* Selection:
● ● ● ● ● ● ●
Nobody likes a micromanaging boss.
If you have ever worked for a boss who line-edits your written communications or fine-combs your Powerpoint slides, you know.
Eeeek. Aaargh. And yet …
If you are the leader of a sizable team, I feel for you. Taking a completely laissez-faire approach about the endeavors of your team members doesn’t serve them and will likely keep you anxious and wondering. You may quickly become the leader who isn’t actually leading.
What is a helpful rhythm for engaging with your team? Especially if some of your team members are less seasoned than you would like, and you don’t entirely trust their ability to tackle a complex challenge – how do you set them up for success without micromanaging them?
"I hire professional staff and then micromanage them until they walk out the door." - Anonymous
A 2021 article in Harvard Business Review - How to Help (Without Micromanaging) by Colin M. Fisher, Teresa M. Amabile and Julianna Pillemer (HBR January/February 2021) – got me thinking about this perennial dilemma. The authors hail from University College London’s School of Management, Harvard Business School and NYU’s Stern School of Business. They have spent the last 10 years studying how effective leaders offer help without micromanaging.
Their research suggests 3 specific strategies will help you to be a hands-on boss who doesn’t micromanage:
- Time your help so it comes when people are READY for it.
- Clarify that your role is to be a helper.
- Align the rhythm of your involvement – its intensity and frequency – with people’s specific needs.
Reads nicely, right? In my experience as an Executive Coach, this is not as easy as it sounds. Helping well requires situational astuteness and finesse. And the ability to slip in and out of different ways of inhabiting your leadership role.
How To Operationalize Being Helpful
1. Make HELPING Part of the Lingo
Talk about the notion of helping others to be successful. Make it explicit. Explain that help comes in many forms and moves in many different directions. Demonstrate that you are not a know-it-all boss or the smartest person in the room. Talk about how you receive help – from your own boss, from a coach or an advisory team. Show how asking for help and receiving help are not a sign of weakness.
Approach your team members for help when they may be able to do so. Live the famous Steve Jobs quote: It doesn’t make sense to hire smart people and then tell them what to do. We hire smart people so they can tell us what to do. These are all ways in which you create a culture of help where you helping your team is just that – HELP, not micromanagement.
2. Be in Relationship More Frequently
Think of venturing beyond the traditional “standing 1:1 meeting” with a member of your team. You run the danger of having a predictable if unexciting work cadence with this team member - and then you suddenly swoop in and hover in the midst of a perceived crisis. Anxiety levels rise, as do the possibilities for micromanagement.
● ● ● ● ● ● ●
* Records:
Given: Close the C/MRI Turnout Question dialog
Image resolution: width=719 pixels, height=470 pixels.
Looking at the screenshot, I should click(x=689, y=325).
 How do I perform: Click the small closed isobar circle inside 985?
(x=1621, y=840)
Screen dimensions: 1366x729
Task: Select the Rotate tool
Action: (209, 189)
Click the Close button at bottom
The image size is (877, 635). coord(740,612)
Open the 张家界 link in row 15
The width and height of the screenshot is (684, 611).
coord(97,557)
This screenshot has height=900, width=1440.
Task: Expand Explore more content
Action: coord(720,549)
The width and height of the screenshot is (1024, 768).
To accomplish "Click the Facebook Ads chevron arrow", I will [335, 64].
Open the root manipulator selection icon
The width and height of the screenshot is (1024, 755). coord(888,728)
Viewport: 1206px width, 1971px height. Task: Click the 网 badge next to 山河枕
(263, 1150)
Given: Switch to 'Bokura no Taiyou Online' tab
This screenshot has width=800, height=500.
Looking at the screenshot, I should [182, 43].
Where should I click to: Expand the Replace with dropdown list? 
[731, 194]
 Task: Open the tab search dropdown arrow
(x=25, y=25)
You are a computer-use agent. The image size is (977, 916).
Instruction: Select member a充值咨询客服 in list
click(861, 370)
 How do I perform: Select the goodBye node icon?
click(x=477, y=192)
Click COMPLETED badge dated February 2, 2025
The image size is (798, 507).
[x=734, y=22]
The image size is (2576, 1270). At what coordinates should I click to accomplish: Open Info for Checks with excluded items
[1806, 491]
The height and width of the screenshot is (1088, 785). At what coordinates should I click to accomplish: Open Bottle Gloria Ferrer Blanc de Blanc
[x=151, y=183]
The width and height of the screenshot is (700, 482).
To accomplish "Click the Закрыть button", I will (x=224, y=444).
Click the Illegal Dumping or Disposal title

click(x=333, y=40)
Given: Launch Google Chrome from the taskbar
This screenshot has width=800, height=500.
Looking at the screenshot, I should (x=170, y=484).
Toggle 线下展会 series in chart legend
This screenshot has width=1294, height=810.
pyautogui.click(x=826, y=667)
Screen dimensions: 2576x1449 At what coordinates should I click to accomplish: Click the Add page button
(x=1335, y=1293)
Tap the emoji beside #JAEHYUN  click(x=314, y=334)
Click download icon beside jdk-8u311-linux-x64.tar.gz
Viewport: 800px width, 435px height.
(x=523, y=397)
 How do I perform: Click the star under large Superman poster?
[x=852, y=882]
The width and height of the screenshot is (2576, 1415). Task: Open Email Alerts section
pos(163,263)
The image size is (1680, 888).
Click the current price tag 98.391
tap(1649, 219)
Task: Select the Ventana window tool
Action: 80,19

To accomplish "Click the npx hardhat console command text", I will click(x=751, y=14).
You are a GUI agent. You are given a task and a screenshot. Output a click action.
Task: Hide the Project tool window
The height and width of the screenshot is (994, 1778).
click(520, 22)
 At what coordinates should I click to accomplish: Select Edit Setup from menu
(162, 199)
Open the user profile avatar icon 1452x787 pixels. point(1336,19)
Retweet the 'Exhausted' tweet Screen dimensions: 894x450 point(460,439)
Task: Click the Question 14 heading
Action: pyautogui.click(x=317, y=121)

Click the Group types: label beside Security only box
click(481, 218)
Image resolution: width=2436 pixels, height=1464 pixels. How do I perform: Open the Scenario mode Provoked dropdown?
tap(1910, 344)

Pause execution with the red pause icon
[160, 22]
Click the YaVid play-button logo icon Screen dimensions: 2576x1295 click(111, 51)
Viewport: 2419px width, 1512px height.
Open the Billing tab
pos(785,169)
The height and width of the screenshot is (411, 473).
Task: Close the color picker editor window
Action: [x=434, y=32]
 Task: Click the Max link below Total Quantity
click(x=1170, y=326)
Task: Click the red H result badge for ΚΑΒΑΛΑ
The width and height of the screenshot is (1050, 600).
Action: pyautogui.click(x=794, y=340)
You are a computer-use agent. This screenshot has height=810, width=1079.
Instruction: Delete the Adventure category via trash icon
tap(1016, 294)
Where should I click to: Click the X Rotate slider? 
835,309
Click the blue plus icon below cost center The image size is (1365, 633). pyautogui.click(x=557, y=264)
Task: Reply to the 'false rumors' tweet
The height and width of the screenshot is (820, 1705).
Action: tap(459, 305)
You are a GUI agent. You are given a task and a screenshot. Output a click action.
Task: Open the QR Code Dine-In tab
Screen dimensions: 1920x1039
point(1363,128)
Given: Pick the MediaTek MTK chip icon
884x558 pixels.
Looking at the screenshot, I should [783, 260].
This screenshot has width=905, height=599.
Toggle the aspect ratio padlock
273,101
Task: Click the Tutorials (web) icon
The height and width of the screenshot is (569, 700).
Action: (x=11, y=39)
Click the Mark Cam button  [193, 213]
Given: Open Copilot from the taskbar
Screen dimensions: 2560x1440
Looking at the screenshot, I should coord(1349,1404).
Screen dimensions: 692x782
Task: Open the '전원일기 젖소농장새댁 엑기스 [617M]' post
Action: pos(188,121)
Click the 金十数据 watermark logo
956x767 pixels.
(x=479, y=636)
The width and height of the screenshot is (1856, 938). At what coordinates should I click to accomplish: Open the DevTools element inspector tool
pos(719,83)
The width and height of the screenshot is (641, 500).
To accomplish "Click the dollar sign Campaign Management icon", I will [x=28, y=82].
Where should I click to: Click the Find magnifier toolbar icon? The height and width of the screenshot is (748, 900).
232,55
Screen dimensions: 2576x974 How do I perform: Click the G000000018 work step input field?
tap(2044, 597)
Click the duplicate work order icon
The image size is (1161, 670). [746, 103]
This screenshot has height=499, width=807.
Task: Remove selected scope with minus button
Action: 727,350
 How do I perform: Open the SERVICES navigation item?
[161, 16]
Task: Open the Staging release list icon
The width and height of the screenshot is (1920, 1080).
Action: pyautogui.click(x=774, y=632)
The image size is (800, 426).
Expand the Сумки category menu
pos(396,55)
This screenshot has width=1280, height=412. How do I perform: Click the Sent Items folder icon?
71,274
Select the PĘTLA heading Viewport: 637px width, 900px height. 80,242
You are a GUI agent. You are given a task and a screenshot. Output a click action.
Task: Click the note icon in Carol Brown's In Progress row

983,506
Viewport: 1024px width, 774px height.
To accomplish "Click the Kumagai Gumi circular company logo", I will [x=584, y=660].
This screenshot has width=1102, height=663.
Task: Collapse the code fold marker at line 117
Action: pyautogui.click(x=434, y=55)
● ● ● ● ● ● ●
* What the task asks:
Using the article on micromanaging above, mark each statement below yes or no according to whether the article agrees with it, and quote the words that decide it.
1. The three HBR authors spent the last ten years studying how effective leaders offer help without micromanaging.
2. Leaders should present asking for help as a sign of weakness.
3. A leader should rely only on the traditional standing 1:1 meeting with each team member.

* Written answer:
1. Yes: "They have spent the last 10 years studying how effective leaders offer help without micromanaging."
2. No: "Show how asking for help and receiving help are not a sign of weakness."
3. No: "Think of venturing beyond the traditional “standing 1:1 meeting” with a member of your team."